Reputation: 31
I'm writing a webgl application and am trying to recover a webgl context after it has been lost, but the context restored event does not seem to be firing.
I'm running the following code, and expecting both "context lost" and "context restored" to be logged, based on the WebGL specification and the documentation on the WebGL wiki. When I run the code below in jsfiddle in both Chrome (50.0.2661.102 m) and Firefox (46.0.1) I see "context lost" logged but not "context restored", and I'm seeing the same behaviour in my electron application.
var canvas = document.createElement( 'canvas' )
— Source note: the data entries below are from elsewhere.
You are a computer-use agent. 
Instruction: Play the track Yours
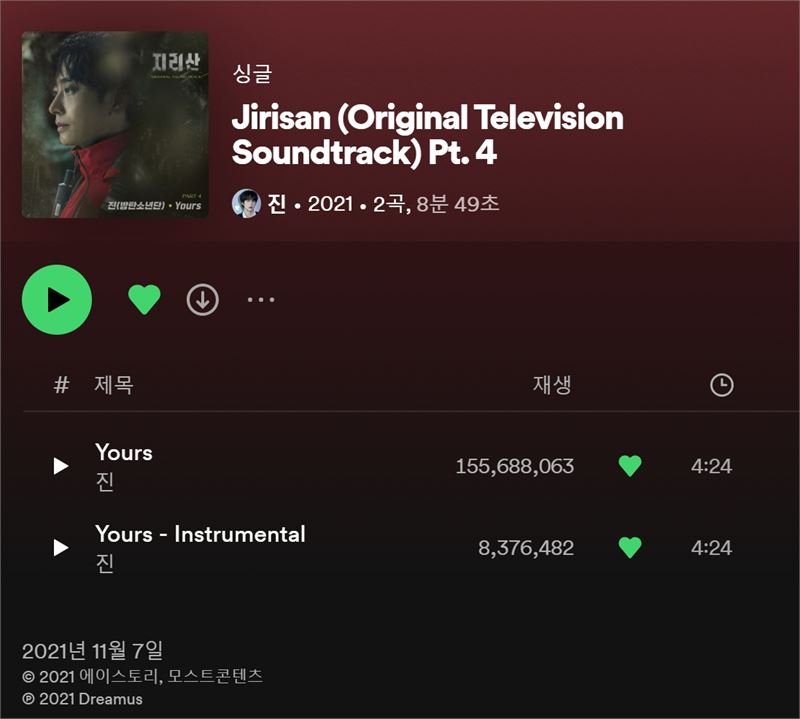point(61,465)
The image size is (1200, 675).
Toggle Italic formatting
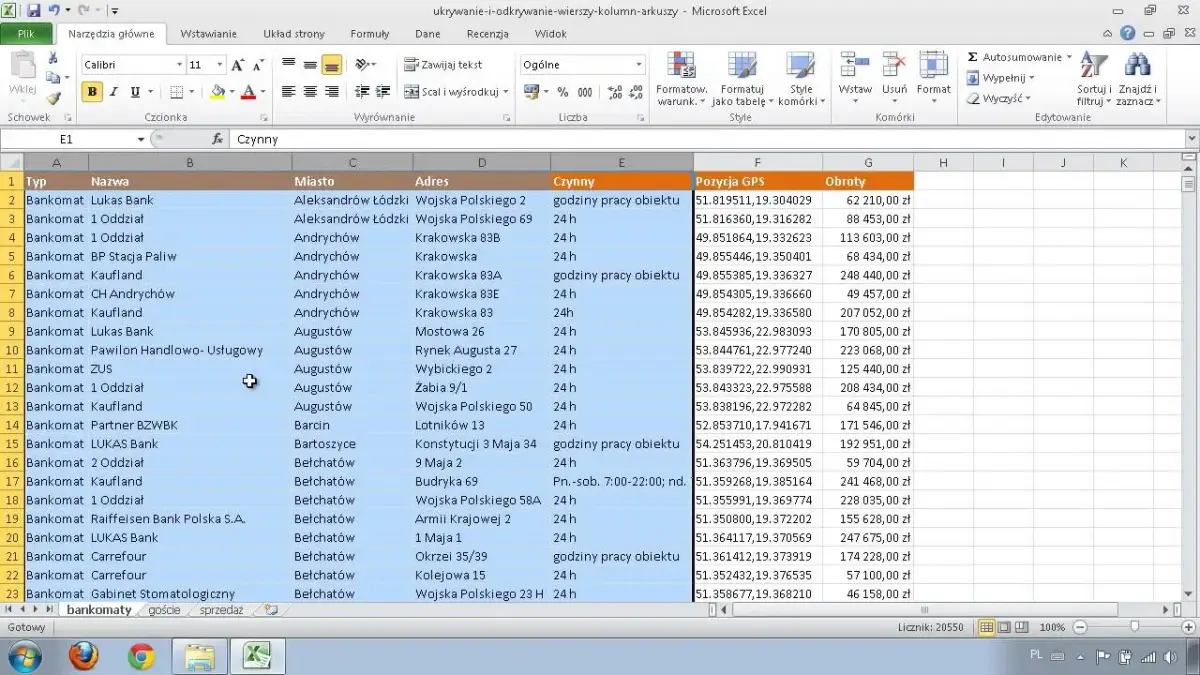(113, 92)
var gl = canvas.getContext("webgl");
var WEBGL_lose_context = gl.getExtension('WEBGL_lose_context');
canvas.addEventListener("webglcontextlost", function(e) {
log("context lost");
e.preventDefault();
}, false);
canvas.addEventListener("webglcontextrestored", function() {
log("context restored");
}, false);
WEBGL_lose_context.loseContext();
function log(msg) {
var div = document.createElement("pre");
div.appendChild(document.createTextNode(msg));
document.body.appendChild(div);
}
Do I need to do anything extra to get the context restored event to fire? Have I misunderstood the WebGL specification?
Upvotes: 3
Views: 1503
Reputation:
In the case of using WEBGL_lose_context
you have to call WEBGL_lose_context.restoreContext()
. WEBGL_lose_context
is for testing only. In the normal case it's up to the browser to decide when to restore the context. For example if you're tab is not the front tab and another tab needs all the WebGL memory your tab might get a lost context event. Later when you're tab is made the active tab you'll finally get a restore context event.